Trigeminal Neuralgia (TN) is a pain that is described as among the most acute known to mankind. TN produces excruciating, lightning strikes of facial pain, typically near the nose, lips, eyes or ears.
TN is a disorder of the fifth cranial (trigeminal) nerve that causes episodes of intense, stabbing, electric shock-like pain in the areas of the face where the branches of the nerve are distributed – lips, eyes, nose, scalp, forehead, upper jaw, and lower jaw. By many, it’s called the ‘suicide disease’. A less common form of the disorder called ‘Atypical Trigeminal Neuralgia’ may cause less intense, constant, dull burning or aching pain, sometimes with occasional electric shock-like stabs. Both forms of the disorder most often affect one side of the face, but some patients experience pain at different times on both sides.
Onset of symptoms occurs most often after age 50, but cases are known in children and even infants. Something as simple and routine as brushing the teeth, putting on makeup or even a slight breeze can trigger an attack, resulting in sheer agony for the individual. TN is not fatal, but it is universally considered to be the most painful affliction known to medical practice.

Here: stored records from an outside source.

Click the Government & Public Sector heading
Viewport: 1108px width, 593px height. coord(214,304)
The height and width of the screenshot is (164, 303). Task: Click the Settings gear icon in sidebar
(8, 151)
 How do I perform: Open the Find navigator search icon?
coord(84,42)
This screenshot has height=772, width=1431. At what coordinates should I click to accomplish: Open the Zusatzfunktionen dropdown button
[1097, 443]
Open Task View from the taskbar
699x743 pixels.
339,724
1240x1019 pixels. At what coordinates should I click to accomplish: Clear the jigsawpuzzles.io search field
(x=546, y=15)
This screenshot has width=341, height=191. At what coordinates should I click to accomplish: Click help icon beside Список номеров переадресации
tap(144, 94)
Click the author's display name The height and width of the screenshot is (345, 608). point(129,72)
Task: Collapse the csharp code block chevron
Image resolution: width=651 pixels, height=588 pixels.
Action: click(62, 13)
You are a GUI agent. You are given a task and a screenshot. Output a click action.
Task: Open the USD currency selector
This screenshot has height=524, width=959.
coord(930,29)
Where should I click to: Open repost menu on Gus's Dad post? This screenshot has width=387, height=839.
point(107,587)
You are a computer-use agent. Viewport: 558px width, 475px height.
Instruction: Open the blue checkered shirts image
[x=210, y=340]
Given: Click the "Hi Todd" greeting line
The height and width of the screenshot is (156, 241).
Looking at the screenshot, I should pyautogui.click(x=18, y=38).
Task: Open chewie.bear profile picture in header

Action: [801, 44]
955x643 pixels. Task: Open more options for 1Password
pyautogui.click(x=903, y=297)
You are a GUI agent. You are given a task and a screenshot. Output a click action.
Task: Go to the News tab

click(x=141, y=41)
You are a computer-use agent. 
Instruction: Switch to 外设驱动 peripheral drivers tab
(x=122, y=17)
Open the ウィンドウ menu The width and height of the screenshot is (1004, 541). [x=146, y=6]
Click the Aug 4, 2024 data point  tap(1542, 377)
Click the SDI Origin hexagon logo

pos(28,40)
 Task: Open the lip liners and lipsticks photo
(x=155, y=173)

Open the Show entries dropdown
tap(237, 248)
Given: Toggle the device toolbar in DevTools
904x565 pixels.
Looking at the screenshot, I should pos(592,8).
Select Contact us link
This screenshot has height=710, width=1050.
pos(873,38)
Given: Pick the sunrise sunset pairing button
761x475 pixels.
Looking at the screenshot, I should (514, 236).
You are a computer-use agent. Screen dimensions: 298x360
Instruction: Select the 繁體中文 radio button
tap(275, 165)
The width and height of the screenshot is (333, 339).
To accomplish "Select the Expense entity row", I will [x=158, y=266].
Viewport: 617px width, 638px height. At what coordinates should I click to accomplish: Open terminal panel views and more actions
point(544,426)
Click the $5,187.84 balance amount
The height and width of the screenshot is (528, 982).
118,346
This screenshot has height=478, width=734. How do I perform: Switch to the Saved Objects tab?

Initial treatment of TN is usually by means of anti-convulsant drugs, such as Tegretol or Neurontin. Some anti-depressant drugs also have significant pain relieving effects. Should medication be ineffective or if it produces undesirable side effects, neurosurgical procedures are available to relieve pressure on the nerve or to reduce nerve sensitivity. Some patients report having reduced or relieved pain by means of alternative medical therapies such as acupuncture, chiropractic adjustment, self-hypnosis or meditation.
Signs and Symptoms
An attack of TN can last from a few seconds to about a minute. Some people have mild, occasional twinges of pain, while other people have frequent, severe, electric-shock-like pain. The condition tends to come and go. You may experience attacks of pain off and on all day, or even for days or weeks at a time. Then, you may experience no pain for a prolonged period of time. Remission is less common the longer you have trigeminal neuralgia.
People who have experienced severe trigeminal neuralgia have described the pain as:
|Lightning-like or electric-shock-like|
|Like having live wires in your face|
TN usually affects just one side of your face. The pain may affect just a portion of one side of your face or spread in a wider pattern. Rarely, it can affect both sides of your face, but not at the same time.
The condition is called trigeminal neuralgia because the painful facial areas are those served by one or more of the three branches of your trigeminal nerve. This large nerve originates deep inside your brain and carries sensation from your face to your brain. The pain of trigeminal neuralgia is due to a disturbance in the function of the trigeminal nerve. Trigeminal neuralgia is also known as tic douloureux.
The cause of the pain usually is due to contact between a normal artery or vein and the trigeminal nerve at the base of your brain. This places pressure on the nerve as it enters your brain and causes the nerve to misfire. Physical nerve damage or stress may be the initial trigger for trigeminal neuralgia.
After the trigeminal nerve leaves your brain and travels through your skull, it divides into three smaller branches, controlling sensation throughout your face:
|The first branch controls sensation in your eye, upper eyelid and forehead|
|The second branch controls sensation in your lower eyelid, cheek, nostril, upper lip and upper gum|
|The third branch controls sensations in your jaw, lower lip, lower gum and some of the muscles you use for chewing|
You may feel pain in the area served by just one branch of the trigeminal nerve, or the pain may affect all branches on one side of your face. Besides compression from blood vessel contact, other less frequent sources of pain to the trigeminal nerve may include:
|Compression by a tumor|
|A stroke affecting the lower part of your brain, where the trigeminal nerve enters your central nervous system|
A variety of triggers, many subtle, may set off the pain. These triggers may include:
|Stroking your face|
|Brushing your teeth|
|Putting on makeup|
|Encountering a breeze|
Trigeminal neuralgia affects women more often than men. The disorder is more likely to occur in people who are older than 50. About 5 percent of people with trigeminal neuralgia have other family members with the disorder, which suggests a possible genetic cause in some cases.